- [Task to complete]
Where a line of the records contains the word "second", show that line.

(Stored data)
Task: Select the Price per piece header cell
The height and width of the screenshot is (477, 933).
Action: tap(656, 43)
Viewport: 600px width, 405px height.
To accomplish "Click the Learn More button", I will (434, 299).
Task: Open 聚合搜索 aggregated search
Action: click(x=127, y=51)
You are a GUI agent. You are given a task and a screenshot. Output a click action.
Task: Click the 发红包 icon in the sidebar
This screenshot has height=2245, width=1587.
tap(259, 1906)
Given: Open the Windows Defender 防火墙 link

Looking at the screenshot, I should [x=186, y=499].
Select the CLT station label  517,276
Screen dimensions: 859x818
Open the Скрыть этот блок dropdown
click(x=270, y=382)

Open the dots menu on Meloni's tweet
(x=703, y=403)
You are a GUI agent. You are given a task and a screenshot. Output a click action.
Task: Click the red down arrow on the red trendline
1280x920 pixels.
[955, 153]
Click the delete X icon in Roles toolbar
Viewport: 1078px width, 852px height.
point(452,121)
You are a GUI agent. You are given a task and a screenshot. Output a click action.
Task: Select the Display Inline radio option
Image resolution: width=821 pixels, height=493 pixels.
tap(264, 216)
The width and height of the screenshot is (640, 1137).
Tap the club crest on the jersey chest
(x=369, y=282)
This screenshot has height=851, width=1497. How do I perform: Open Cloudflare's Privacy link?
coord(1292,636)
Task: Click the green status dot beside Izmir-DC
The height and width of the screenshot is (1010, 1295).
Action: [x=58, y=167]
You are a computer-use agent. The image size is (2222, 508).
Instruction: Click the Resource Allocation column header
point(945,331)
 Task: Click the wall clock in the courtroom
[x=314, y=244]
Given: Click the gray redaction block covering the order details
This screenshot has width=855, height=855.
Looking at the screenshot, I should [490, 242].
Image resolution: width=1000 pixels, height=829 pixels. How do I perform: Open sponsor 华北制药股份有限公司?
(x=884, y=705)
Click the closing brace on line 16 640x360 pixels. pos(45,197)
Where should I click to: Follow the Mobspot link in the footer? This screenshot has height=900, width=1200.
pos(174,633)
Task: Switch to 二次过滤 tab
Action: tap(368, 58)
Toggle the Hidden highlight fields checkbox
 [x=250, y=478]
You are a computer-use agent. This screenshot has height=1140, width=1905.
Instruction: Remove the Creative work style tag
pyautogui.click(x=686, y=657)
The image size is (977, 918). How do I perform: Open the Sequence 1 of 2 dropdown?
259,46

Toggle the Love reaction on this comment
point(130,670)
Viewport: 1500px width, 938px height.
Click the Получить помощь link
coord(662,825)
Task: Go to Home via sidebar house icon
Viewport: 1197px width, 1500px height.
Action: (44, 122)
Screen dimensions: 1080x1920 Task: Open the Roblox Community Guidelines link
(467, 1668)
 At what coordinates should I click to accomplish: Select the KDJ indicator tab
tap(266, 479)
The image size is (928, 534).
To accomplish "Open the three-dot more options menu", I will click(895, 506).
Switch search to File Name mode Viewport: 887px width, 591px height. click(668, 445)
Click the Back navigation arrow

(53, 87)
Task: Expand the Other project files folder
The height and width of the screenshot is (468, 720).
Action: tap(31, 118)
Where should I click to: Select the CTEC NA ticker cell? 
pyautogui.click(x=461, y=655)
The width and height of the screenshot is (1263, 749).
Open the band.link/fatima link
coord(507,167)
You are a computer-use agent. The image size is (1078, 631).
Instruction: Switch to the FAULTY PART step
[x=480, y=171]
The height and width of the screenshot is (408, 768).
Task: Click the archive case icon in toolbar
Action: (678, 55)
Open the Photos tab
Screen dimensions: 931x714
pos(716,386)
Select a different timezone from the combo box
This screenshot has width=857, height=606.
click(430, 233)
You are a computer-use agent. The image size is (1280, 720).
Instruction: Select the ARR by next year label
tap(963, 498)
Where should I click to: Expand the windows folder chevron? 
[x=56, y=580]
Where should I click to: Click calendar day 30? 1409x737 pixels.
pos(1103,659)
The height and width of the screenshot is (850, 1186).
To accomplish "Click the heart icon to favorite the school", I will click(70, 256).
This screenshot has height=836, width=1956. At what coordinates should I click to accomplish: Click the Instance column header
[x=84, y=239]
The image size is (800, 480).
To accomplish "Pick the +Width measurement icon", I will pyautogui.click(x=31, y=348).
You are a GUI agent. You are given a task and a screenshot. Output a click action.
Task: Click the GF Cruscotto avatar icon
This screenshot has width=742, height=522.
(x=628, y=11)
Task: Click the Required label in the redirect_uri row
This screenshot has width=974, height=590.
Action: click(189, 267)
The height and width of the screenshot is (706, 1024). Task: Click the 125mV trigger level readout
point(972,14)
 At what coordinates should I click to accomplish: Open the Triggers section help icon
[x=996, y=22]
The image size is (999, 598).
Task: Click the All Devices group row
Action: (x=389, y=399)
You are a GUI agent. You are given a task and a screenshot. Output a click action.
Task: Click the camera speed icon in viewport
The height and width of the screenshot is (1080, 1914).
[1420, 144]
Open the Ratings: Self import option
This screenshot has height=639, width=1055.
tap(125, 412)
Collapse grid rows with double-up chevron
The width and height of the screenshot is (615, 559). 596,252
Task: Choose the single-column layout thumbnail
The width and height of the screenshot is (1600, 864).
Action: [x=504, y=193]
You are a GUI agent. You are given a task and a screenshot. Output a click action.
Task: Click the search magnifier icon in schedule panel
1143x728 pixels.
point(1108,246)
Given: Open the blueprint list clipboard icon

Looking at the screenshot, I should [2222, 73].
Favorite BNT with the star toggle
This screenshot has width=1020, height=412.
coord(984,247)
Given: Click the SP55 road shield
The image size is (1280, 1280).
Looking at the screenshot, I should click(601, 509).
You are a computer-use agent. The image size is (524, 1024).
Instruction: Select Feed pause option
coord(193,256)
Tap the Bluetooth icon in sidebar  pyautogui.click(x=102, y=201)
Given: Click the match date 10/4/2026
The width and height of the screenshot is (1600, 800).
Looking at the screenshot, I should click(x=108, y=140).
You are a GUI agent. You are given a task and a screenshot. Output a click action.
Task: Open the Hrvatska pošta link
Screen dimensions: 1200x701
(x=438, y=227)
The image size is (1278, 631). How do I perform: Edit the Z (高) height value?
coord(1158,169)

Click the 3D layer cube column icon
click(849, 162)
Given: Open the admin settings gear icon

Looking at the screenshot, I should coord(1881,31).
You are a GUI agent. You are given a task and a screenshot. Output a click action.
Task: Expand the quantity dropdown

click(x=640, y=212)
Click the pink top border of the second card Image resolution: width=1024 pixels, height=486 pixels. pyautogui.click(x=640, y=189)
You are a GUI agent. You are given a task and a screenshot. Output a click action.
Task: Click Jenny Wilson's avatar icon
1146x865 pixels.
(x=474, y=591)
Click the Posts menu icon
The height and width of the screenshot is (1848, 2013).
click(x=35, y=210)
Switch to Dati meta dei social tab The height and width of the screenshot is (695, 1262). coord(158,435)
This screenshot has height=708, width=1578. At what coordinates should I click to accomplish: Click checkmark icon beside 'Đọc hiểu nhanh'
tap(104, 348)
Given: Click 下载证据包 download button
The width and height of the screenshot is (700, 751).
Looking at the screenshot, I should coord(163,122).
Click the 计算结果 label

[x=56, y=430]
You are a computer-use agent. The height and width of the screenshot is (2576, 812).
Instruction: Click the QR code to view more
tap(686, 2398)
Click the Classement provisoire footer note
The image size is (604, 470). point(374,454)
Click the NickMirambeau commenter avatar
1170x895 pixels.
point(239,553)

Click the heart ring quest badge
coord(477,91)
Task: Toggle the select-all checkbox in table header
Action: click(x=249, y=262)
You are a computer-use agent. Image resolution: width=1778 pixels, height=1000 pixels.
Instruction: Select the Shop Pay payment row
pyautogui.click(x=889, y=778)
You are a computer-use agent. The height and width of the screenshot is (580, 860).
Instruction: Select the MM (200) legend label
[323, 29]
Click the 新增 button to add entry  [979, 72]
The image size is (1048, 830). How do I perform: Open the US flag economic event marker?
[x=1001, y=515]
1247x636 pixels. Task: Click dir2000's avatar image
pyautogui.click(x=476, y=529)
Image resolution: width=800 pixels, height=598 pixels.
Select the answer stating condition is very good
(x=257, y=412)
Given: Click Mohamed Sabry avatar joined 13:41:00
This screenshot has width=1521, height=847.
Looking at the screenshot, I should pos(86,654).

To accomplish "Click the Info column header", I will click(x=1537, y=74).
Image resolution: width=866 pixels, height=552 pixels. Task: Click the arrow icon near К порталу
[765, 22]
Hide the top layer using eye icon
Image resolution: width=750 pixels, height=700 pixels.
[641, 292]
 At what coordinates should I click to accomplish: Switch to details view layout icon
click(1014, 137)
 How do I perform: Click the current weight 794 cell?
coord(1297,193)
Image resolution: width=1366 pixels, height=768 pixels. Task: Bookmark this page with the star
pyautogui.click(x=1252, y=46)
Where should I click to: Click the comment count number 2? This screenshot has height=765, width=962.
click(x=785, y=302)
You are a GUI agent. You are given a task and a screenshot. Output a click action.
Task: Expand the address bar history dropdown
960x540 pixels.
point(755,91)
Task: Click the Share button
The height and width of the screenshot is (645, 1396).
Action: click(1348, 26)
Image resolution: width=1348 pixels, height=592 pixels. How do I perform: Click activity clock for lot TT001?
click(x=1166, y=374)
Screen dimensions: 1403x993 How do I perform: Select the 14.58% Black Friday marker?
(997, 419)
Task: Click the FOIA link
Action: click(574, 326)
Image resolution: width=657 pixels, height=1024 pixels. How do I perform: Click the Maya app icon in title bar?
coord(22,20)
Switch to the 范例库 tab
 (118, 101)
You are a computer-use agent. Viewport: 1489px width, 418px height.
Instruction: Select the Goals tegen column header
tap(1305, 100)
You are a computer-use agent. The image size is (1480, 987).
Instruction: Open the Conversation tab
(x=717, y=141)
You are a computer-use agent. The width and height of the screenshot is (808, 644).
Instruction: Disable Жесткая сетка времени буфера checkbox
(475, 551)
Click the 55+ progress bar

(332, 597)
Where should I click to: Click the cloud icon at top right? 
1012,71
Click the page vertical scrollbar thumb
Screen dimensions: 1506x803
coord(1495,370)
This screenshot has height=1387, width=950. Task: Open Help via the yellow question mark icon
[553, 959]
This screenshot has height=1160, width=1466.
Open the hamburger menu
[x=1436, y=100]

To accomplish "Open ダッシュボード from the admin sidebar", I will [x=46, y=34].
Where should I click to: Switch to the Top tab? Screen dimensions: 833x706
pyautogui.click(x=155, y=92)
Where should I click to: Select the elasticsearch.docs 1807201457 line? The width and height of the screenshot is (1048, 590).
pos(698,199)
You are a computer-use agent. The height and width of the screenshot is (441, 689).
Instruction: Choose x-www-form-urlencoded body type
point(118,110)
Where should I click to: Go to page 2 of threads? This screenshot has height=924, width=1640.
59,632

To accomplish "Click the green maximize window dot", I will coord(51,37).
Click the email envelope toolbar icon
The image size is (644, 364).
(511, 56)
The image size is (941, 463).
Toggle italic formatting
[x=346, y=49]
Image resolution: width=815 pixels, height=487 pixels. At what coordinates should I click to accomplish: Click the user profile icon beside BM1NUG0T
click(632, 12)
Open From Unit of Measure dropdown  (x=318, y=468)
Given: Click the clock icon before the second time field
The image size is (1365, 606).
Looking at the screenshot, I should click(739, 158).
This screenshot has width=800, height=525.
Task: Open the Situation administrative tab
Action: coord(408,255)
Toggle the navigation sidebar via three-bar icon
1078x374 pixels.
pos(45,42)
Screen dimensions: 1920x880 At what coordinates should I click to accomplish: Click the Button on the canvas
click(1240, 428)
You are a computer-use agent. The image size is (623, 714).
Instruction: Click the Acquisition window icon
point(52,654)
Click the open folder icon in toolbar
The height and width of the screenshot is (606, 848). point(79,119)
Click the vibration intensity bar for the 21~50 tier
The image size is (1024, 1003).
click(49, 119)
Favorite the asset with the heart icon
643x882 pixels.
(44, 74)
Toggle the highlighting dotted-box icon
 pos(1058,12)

- [Answer to this problem]
Click the pink top border of the second card Image resolution: width=1024 pixels, height=486 pixels. pyautogui.click(x=640, y=189)
Given: Click the clock icon before the second time field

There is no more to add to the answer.